Peu à peu, l’Afghanistan disparaît de l’actualité. Depuis la chute de Kaboul aux mains des talibans le 15 août 2021, les procédures d’obtention de visa pour la presse étrangère sont devenues drastiques d’année en année. Désormais, tous les journalistes qui envisagent de se rendre en Afghanistan sont tenus de fournir aux autorités afghanes une liste détaillée des sujets qu’ils souhaitent traiter durant leur séjour, avant d’obtenir (ou non) l’accord des autorités. Rares sont ceux qui y parviennent.
Le photographe iranien Hashem Shakeri a néanmoins pu effectuer plusieurs voyages jusqu’en 2023. Il a passé des heures avec chacun des Afghans qu’il a photographiés, prenant le temps de les écouter attentivement et de documenter leurs histoires. La langue persane parlée en Iran, proche du dari parlé en grande partie par les Afghans, et la proximité culturelle entre ces deux pays voisins ont facilité sa tâche. « De plus, en Iran, nous vivons sous le joug d’un gouvernement rétrograde. C’est désormais la même chose pour les Afghans », explique le photographe à M de Téhéran, où il vit.
Ses images, prises jusque dans les recoins les plus reculés de l’Afghanistan, dressent le portrait d’un peuple privé d’espoir, parfois poussé à l’exil en dernier recours, et encore traumatisé, directement ou indirectement, par les blessures violentes de décennies de guerre.

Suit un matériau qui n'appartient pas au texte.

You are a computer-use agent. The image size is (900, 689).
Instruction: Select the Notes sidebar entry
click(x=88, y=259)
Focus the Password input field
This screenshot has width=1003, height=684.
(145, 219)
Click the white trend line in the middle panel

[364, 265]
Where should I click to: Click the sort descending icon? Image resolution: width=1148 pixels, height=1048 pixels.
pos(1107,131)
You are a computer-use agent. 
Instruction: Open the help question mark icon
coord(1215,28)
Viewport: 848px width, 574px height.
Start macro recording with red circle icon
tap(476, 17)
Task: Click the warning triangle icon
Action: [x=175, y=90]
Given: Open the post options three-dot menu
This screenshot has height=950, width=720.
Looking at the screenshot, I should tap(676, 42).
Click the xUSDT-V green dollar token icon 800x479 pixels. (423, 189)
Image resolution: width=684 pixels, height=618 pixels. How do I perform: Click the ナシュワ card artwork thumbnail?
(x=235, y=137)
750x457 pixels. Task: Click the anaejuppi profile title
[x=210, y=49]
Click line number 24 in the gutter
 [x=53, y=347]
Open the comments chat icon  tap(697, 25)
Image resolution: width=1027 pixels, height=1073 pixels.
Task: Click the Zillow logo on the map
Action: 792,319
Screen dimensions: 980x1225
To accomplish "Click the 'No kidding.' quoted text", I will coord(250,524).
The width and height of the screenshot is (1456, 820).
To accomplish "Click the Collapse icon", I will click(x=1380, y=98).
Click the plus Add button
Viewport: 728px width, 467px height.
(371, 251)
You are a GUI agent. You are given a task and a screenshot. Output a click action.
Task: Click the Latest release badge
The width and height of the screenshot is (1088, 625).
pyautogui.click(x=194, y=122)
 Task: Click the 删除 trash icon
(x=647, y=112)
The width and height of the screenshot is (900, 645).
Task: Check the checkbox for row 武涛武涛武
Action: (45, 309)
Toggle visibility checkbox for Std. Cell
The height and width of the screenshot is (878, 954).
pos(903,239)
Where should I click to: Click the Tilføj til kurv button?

Ce long et précieux travail photographique, intitulé Regarder dans l’abîmefait l’objet d’une exposition dans le cadre du Bristol Photo Festival en Angleterre.
« Il n’y a plus aucune lueur d’espoir »
Parmi les personnes qu’il a rencontrées, une étudiante qui préparait l’examen d’entrée à l’université lorsque les talibans sont arrivés au pouvoir. Incapable de réaliser son rêve, elle a choisi, malgré les risques, d’enseigner dans des écoles clandestines pour filles, toute éducation leur étant interdite après 12 ans. Il y a moins d’un an, elle a décroché une bourse pour étudier au Bangladesh, où elle s’est désormais installée. Contactée par Shakeri, la jeune femme explique ainsi sa décision : « J’ai eu beau essayer de rester en Afghanistan… il n’y avait plus aucune lueur d’espoir. »
Une autre Afghane, âgée de 21 ans, étudiait le journalisme à l’université de Kaboul lorsque les talibans ont repris le pouvoir. Avec d’autres femmes, elle a protesté contre les nouvelles lois répressives et, comme des dizaines d’autres militantes, a été arrêtée. Après avoir passé plus de 40 jours derrière les barreaux, elle s’est exilée au Pakistan, où elle poursuit ses activités en faveur de l’émancipation des femmes.
La terreur et le désespoir instillés par les talibans touchent aussi les hommes, notamment au sein de la minorité chiite hazara. C’est le cas d’un jeune garçon de 18 ans. Né après le premier règne des talibans (1996-2001), cet Afghan n’avait entendu parler que des exactions infligées par les fondamentalistes sunnites aux chiites.